Nous étions trois au centre, préposés au médire, chausse-trapeurs, guetteurs de faux pas. Trois piètres sires, trois figures du Médiocre ambiant. Trois figurants de la zone médiatique, truchement supposé accoucheur de la parole impériale mais incapables d’en placer une, rabâcheurs de poncifs imbéciles (ô président des riches! ô diseur de gros mots!), impuissants. Sans rire, nous étions la Presse en Conférence! Nous fûmes des faire-valoir ne pouvant servir à rien. Il est qui il est, et nous sommes si peu. Nous nous sommes laissé vaincre par le verbe, le savoir, la compétence suffisante. Et nous osons proclamer désormais que le prince ne sait pas convaincre! Pardi, nous sommes restés quasiment cois, n’ayant rien de sérieux à dire, rien de substantiel à objecter. Se pourra-il jamais que nous devenions amis? Il faudrait peut-être d’abord que nous devenions journalistes.
Emmanuel Macron
De la gouaille et des mots
Il s’avançait, flamberge au vent, à la rencontre de travailleurs exacerbés. Il pratique d’habitude la langue soutenue des habitués du sérail. Langue policée, langue subtile de l’exactitude au service de la clarté. Le peuple accepte l’élévation du langage même s’l ne lui est pas familier. Elle ne compte pas pour rien dans cette distance, du fort au faible, du hiérarque au serviteur, du chef au subordonné, qu’on nomme prestige et d’où vient que celui-ci se dispose à accepter la suprématie de celui-là.
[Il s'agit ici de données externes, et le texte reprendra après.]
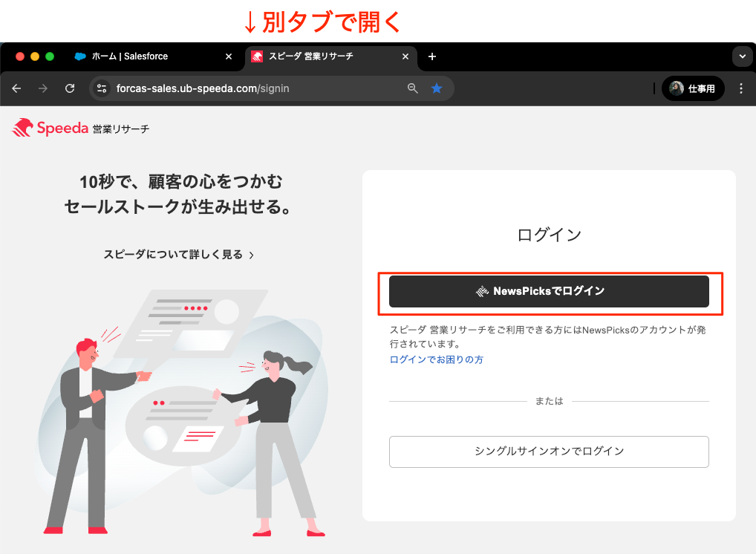Open site information icon in address bar
This screenshot has width=756, height=554.
[102, 88]
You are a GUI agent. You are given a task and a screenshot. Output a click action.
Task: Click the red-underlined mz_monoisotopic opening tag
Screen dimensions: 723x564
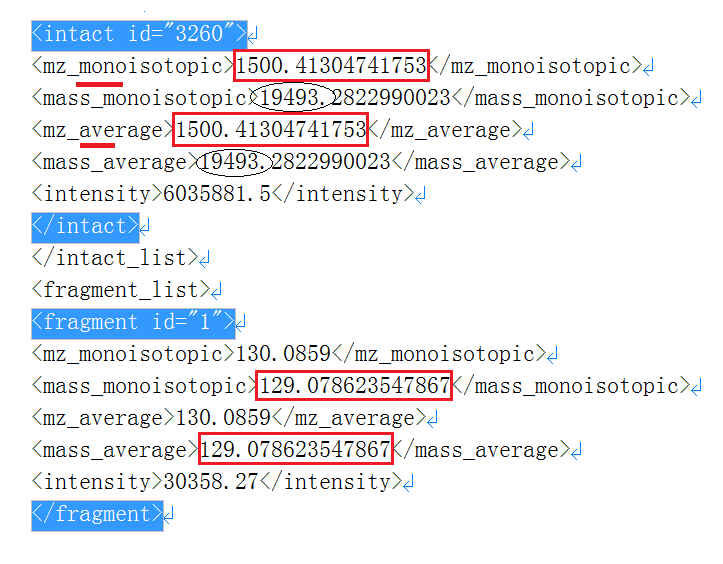coord(131,67)
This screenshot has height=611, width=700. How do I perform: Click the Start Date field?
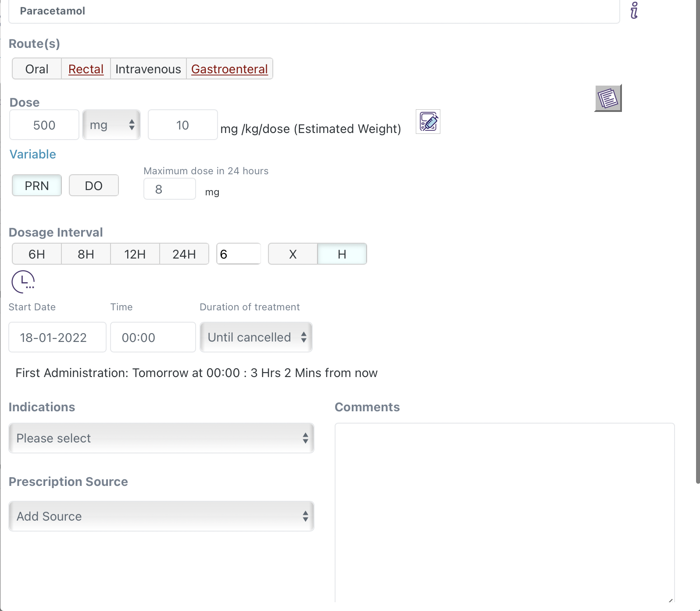[57, 337]
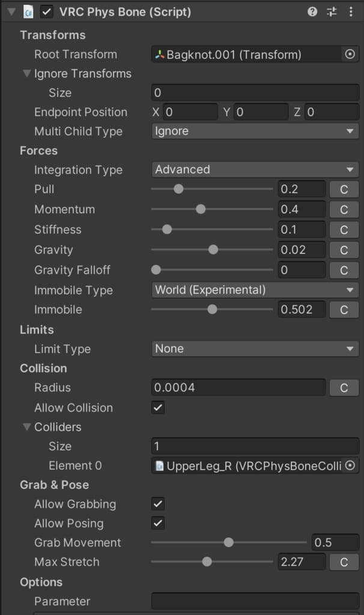The height and width of the screenshot is (615, 364).
Task: Open the Immobile Type dropdown
Action: (255, 290)
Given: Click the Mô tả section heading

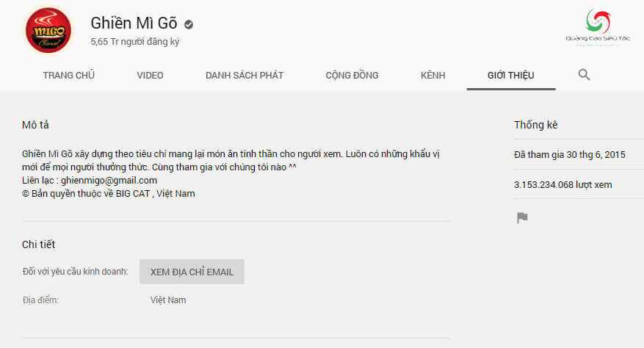Looking at the screenshot, I should tap(36, 126).
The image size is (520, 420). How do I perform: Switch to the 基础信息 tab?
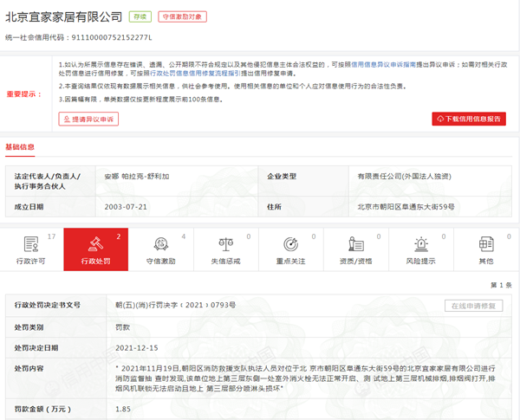click(x=20, y=146)
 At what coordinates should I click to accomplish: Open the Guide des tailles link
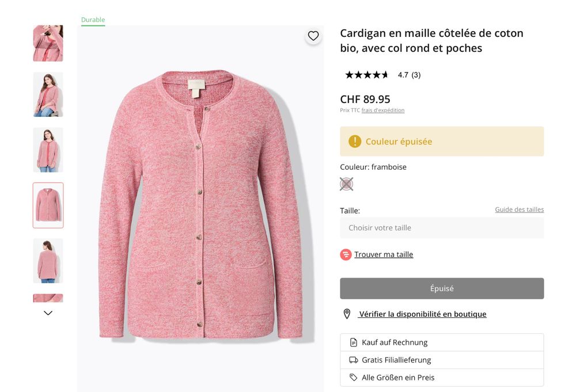click(519, 210)
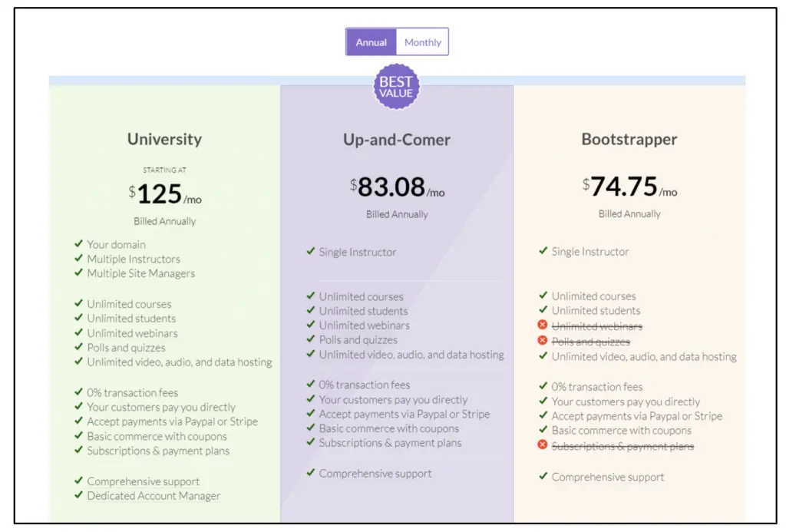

Le hiérarque croit-il être mieux obéi quand il adjure le plus faible « d’arrêter de foutre le bordel »? Celui-ci lui crie en retour: » Cessez de nous emmerder! ». L’un et l’autre se ramassent dans le ruisseau de la grossièreté et la république éclaboussée n’est plus bien respectée. La langue est une culture, elle a ses normes, ses proportions, ses occurrences, ses opportunités. Ses forces vives sont dans la forme. Lorsque le verbe tangue, l’incompréhension se répand en discorde et l’Etat dégénère. Honneur au beau langage!
Août, mois de l’Auguste
Emmanuel-Octave a le teint frais, la mine ouverte, le nez droit, la joue rasée de frais, il offre à ses peuples épars l’élan et la fringance, le sérieux d’un regard bleu, le fin sourire de la pensée souple, malléable et maîtrisée. Il ne laisse à personne le soin de lui sculpter un buste. Ni Michel-Ange, ni Canova, un quelconque Rodin pas davantage: Emmanuel-Auguste naîtra naturellement de sa preste cambrure, quand, lâchant à point nommé le coup de son pied sûr, il projettera jusqu’au ciel étonné l’exquis plaisir du coup au but.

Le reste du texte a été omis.